DATA START

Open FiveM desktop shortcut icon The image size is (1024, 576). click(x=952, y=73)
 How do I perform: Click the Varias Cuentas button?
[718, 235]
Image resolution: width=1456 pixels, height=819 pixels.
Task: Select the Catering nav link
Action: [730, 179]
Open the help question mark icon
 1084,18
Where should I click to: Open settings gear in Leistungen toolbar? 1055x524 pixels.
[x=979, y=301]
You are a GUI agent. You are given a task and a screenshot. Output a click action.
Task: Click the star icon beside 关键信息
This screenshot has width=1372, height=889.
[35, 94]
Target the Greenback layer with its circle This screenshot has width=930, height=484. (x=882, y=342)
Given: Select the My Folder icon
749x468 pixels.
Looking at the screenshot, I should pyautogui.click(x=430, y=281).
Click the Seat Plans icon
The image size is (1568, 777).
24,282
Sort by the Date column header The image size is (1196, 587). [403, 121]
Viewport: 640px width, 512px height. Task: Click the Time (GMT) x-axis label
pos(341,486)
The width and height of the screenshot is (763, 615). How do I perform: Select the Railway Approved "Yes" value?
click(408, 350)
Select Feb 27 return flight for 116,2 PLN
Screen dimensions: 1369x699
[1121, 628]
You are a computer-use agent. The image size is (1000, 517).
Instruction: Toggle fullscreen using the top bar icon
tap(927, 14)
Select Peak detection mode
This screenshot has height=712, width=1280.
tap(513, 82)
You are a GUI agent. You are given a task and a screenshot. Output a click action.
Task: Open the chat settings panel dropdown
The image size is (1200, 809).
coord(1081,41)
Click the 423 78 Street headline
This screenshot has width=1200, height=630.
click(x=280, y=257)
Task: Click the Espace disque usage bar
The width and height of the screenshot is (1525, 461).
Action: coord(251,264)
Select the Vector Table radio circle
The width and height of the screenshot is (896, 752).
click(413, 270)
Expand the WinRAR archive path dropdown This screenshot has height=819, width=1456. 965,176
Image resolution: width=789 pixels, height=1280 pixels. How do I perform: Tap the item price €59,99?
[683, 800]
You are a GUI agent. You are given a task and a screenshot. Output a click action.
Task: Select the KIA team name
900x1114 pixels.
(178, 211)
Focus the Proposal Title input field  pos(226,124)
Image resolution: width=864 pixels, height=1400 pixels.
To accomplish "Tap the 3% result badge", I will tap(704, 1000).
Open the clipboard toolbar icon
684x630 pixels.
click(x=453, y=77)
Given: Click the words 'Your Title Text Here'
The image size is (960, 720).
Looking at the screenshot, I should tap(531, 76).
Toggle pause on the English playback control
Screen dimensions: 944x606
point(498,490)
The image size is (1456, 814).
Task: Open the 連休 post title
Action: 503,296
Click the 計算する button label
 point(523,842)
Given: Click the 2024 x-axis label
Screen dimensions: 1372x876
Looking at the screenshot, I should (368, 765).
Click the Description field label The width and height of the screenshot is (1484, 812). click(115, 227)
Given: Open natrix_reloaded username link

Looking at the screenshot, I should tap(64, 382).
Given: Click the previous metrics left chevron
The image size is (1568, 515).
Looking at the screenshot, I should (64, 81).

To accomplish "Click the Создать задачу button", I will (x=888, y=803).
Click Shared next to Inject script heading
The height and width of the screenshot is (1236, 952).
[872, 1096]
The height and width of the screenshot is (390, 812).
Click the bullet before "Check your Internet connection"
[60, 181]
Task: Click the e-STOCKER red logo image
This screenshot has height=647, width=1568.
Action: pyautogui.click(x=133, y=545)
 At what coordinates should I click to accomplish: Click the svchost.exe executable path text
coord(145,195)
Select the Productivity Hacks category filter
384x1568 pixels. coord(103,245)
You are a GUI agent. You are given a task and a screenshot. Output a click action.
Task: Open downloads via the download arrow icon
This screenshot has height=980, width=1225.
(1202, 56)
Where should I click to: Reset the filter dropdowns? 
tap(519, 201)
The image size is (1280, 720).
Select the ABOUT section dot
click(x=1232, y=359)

DATA END

Scan the material above. Return every line containing the string "circle".

Target the Greenback layer with its circle This screenshot has width=930, height=484. (x=882, y=342)
Select the Vector Table radio circle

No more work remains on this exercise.